Nader energizes full house at Glenn

By Eric Rangus erangus@emory.edu

 

 

Very early in his Oct. 31 address to a packed house in Glenn Auditorium—less than a minute after he took to the podium, actually—Ralph Nader offered up a challenge.

“Anything I have done,” the longtime consumer advocate and two-time presidential candidate told the appreciative gathering, which had greeted him with a standing ovation only moments before, “you can do better in the 15,000 minutes before you turn 65.”

It was an appropriate beginning to an event titled “The Ethics of Public Participation,” in which Nader urged everyone in attendance to become actively involved in their communities and take concrete steps to solve problems. “That’s how you move from concern to seriousness,” he said.

A seasoned public speaker, Nader’s was an 75-minute speech that was at times inspiring, analytical, sarcastic, angry and idealistic.

Calling Nader, “a great champion of civic values and of an educated and active public,” James Fowler, Candler Professor of Theology and Human Development and director of the Center for Ethics, handled the introduction.

“This is a rare opportunity to hear Ralph Nader beyond the soundbites and the caricatures,” Fowler said. The Center for Ethics cosponsored the event with the College Council, the Student Programming Council and Emory’s political science department.

In a conversational yet passionate style, Nader dove into his speech, rarely hesitating and only occasionally glancing down at his notes.

Nader fired off zingers on a variety of subjects, but saved his strongest comments and criticisms for corporations.

“We all grow up corporate,” Nader said. He then dissected the reasons why this happens. The fashion and cosmetics industries define beauty, Nader said, and Americans buy into it. We look at cars the way automakers want us to see them—as status symbols, he continued.

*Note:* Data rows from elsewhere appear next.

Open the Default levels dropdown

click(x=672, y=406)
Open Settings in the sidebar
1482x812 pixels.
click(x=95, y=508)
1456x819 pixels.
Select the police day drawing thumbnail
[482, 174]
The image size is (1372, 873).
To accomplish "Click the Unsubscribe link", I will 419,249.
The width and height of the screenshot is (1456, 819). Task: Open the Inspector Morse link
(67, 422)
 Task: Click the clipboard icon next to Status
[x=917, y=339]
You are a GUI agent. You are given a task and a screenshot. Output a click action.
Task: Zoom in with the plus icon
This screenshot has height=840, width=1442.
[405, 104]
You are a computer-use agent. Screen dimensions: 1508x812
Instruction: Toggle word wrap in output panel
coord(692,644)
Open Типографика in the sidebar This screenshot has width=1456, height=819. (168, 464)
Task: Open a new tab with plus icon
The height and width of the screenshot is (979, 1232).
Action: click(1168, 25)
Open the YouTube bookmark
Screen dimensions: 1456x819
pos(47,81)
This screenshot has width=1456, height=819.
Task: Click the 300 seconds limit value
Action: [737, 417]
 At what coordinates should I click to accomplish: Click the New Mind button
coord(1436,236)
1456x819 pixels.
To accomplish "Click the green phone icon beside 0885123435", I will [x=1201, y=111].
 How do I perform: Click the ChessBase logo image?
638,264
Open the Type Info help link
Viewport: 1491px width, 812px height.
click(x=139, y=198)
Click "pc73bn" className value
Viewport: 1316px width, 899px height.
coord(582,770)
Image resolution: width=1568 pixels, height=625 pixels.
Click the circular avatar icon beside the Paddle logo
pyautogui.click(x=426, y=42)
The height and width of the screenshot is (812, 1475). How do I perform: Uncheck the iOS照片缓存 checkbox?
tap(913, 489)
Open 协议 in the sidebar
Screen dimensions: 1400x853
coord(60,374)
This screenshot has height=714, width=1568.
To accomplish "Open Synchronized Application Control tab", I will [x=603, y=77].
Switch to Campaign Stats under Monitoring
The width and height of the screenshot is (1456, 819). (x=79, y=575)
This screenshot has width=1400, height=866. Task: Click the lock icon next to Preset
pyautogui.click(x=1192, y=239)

Then a growing amount of his classmates deaths in automobile accidents helped get Nader started in his fight to make automobiles safer (the dangers posed by cars were documented in his 1965 book Unsafe at Any Speed), which started him on his decades-long quest as a consumer protector.

Nader took his anti-corporate rhetoric to many levels throughout the evening and expanded his scope in interesting ways.

“If do not have a comprehensive public policy on violence,” Nader said. “Our focus will only be directed on those forms of violence that challenge the power structure. Criminal justice classes do not talk about corporate crime, which takes many more lives than street crime.”

To illustrate his point, Nader quoted recent government statistics stating that around 15,500 people died of homicides, and that number is dropping. Many more people, Nader said—again quoting government statistics—died from medical malpractice, pollution and workplace toxins and trauma. All of them, he defined as forms of violence.

Perhaps surprisingly, Nader did not discuss politicians or his well-documented disillusionment with the two-party system until about two-thirds of the way through his speech. One of the reasons why Nader ran on the Green Party ticket during the last two presidential elections was the increasing corporatization of both the Republicans and the Democrats. The parties’ “similarities tower over their dwindling differences,” he said.

He spared no one from his wrath: not Bill Clinton and Al Gore (Civil rights reforms and many environmental and consumer protection programs were at their lowest levels in years during their administration, Nader said.), nor our current president (“George W. Bush is really a giant corporation running for president disguised as a person,” Nader quipped).

Nader drew on many serious emotions during his talk, but he was downright hilarious as well. Particularly when discussing his days at Harvard Law School (he graduated in 1958). Even back then, he noticed that things appeared to be titled against the disenfranchised.

"We had a class called ‘Landlord/Tenant,’" he began. "We never got to the tenant!" Another class was creditors’ rights. “But we didn’t have course on debtors’ remedies.” Each comment drew sustained laughter.